### Work instruction
Read the material below. Count the lines containing "Given" and give that count alone.

Task inputs: Begin

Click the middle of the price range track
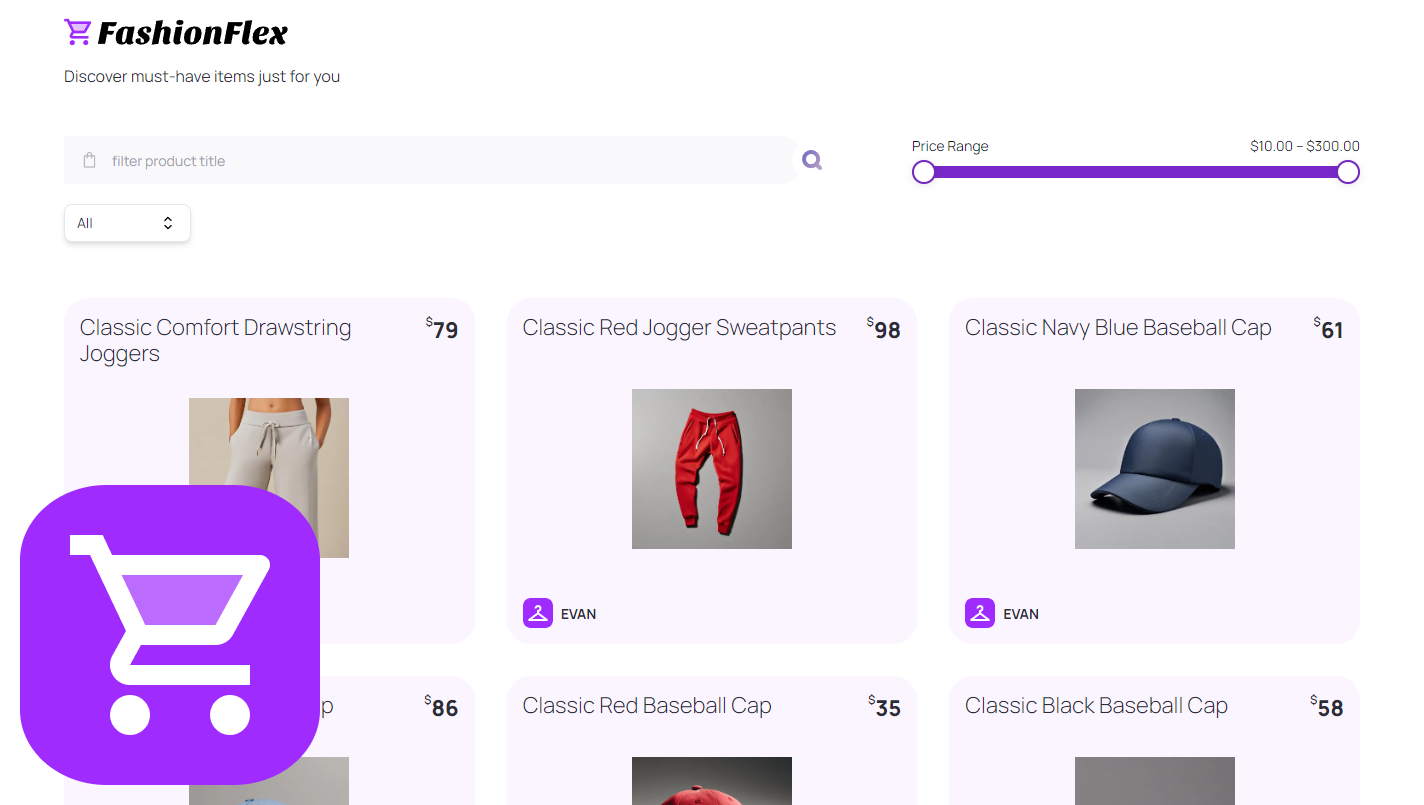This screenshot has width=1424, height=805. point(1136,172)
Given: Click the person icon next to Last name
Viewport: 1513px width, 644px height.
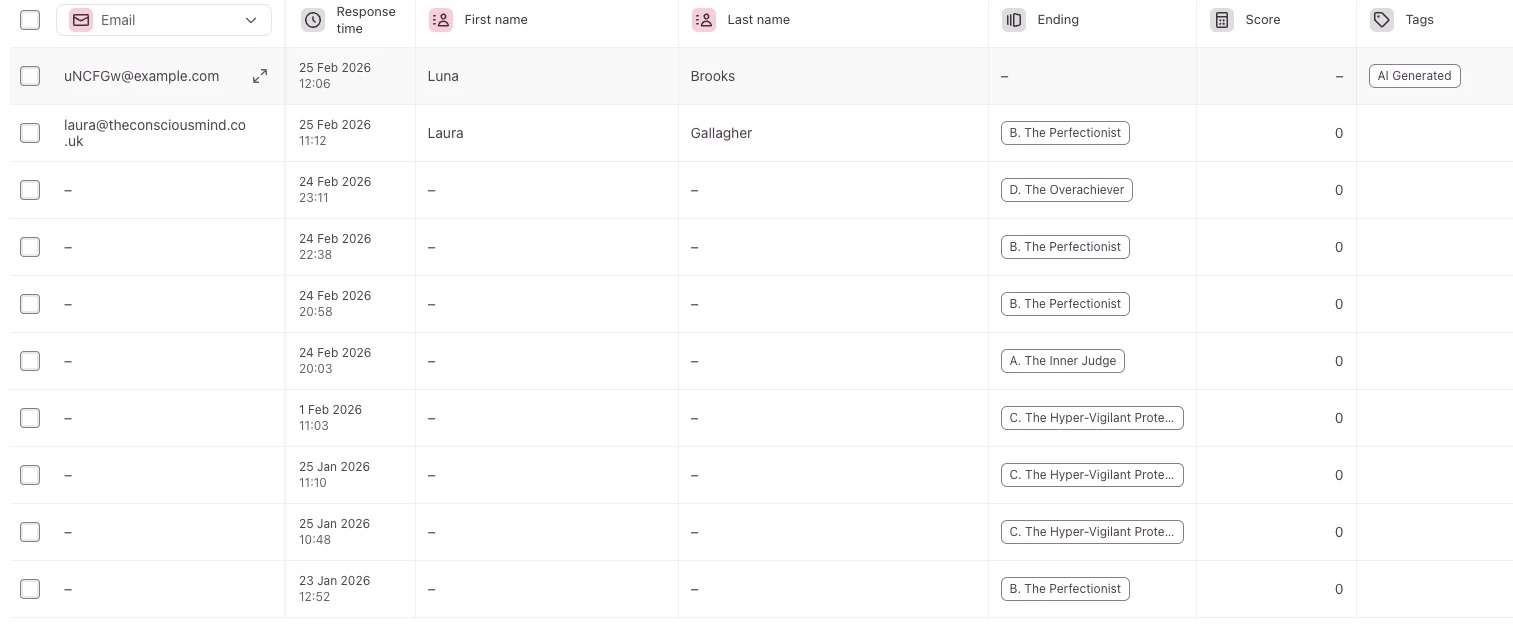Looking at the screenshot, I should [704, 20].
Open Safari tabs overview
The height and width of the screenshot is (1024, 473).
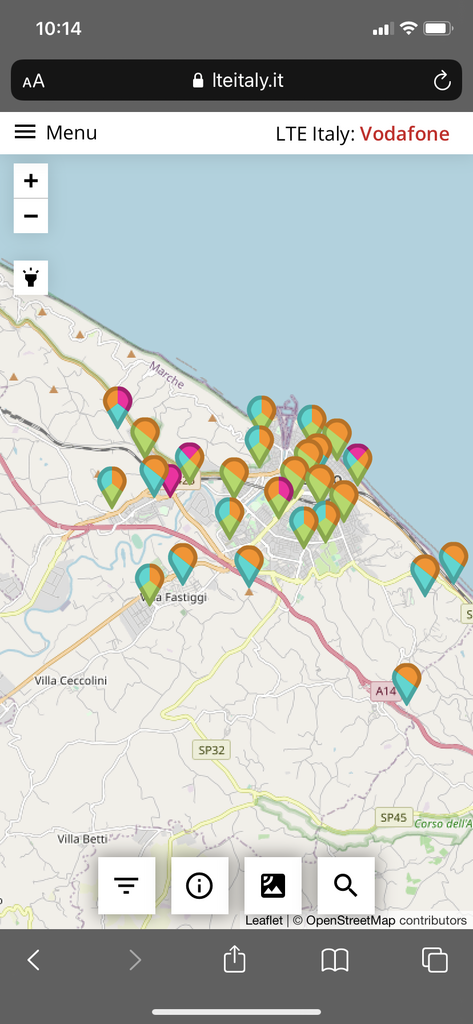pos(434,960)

Task inputs: End
Task inputs: Begin

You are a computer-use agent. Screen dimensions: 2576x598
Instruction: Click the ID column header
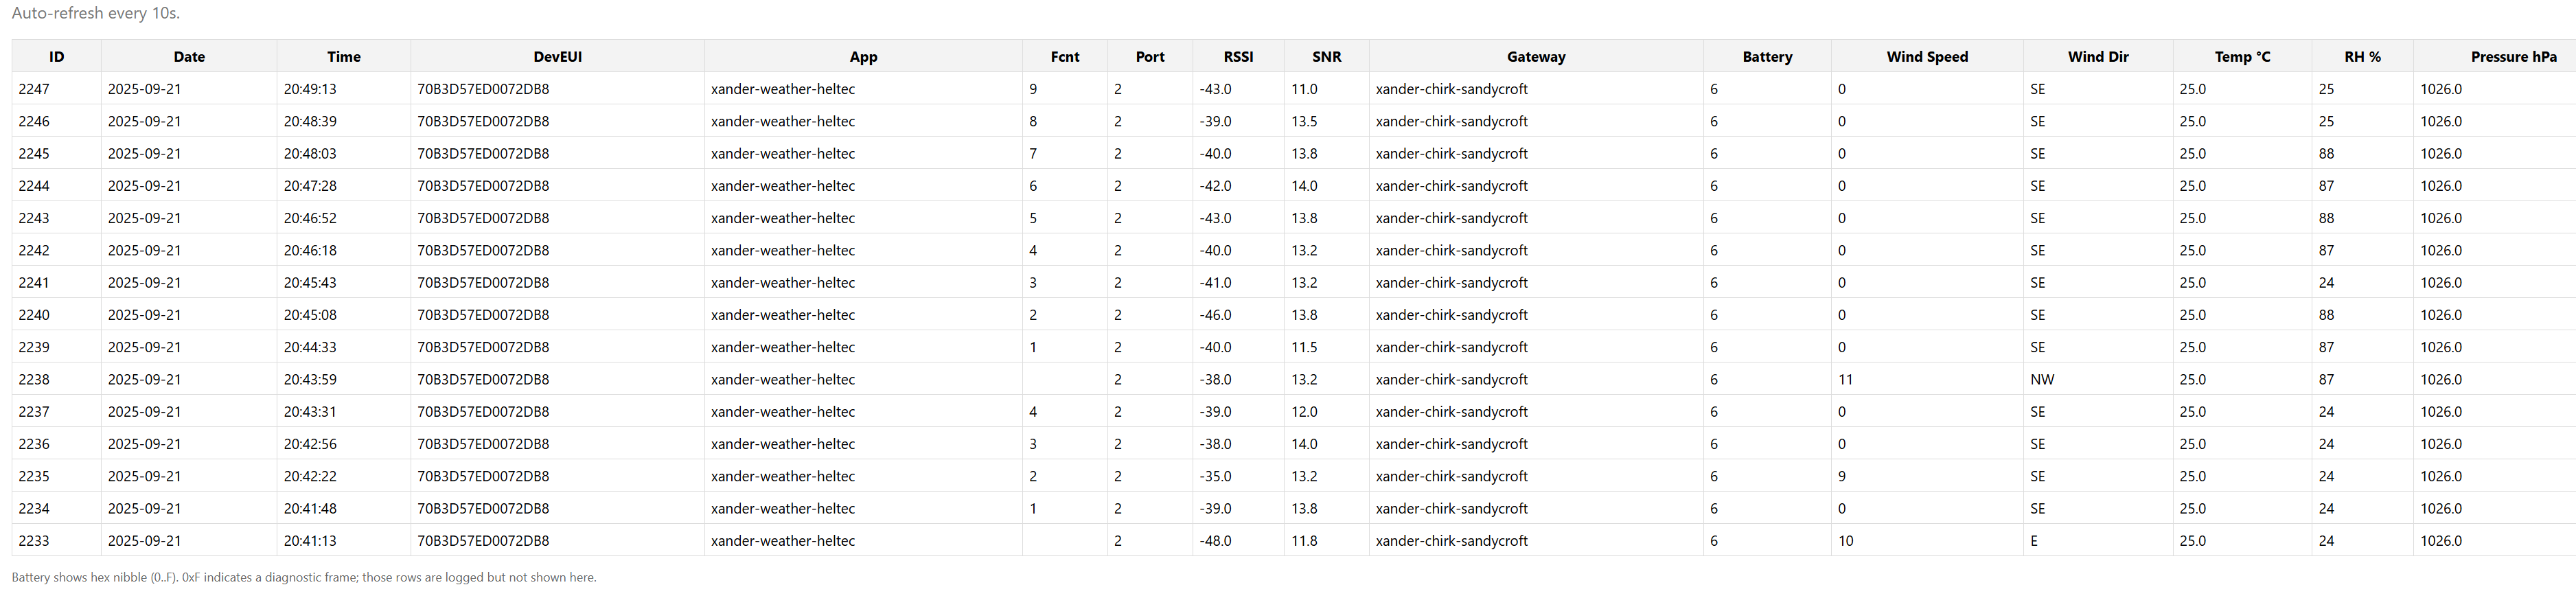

Task inputs: End
Task inputs: Begin

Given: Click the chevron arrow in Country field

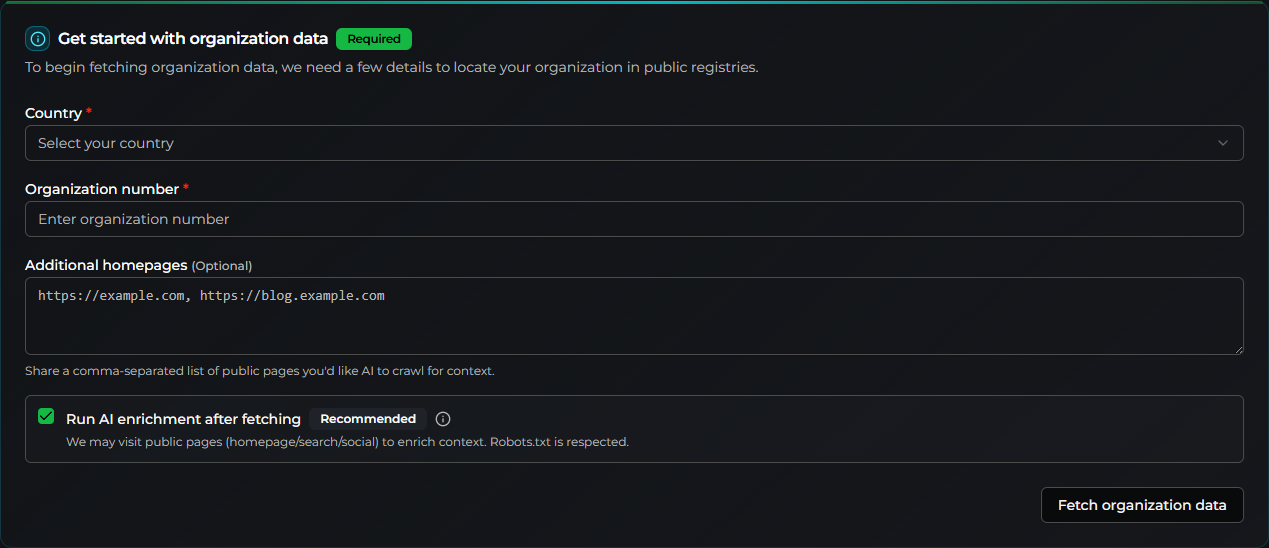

Task inputs: End

### Task result
2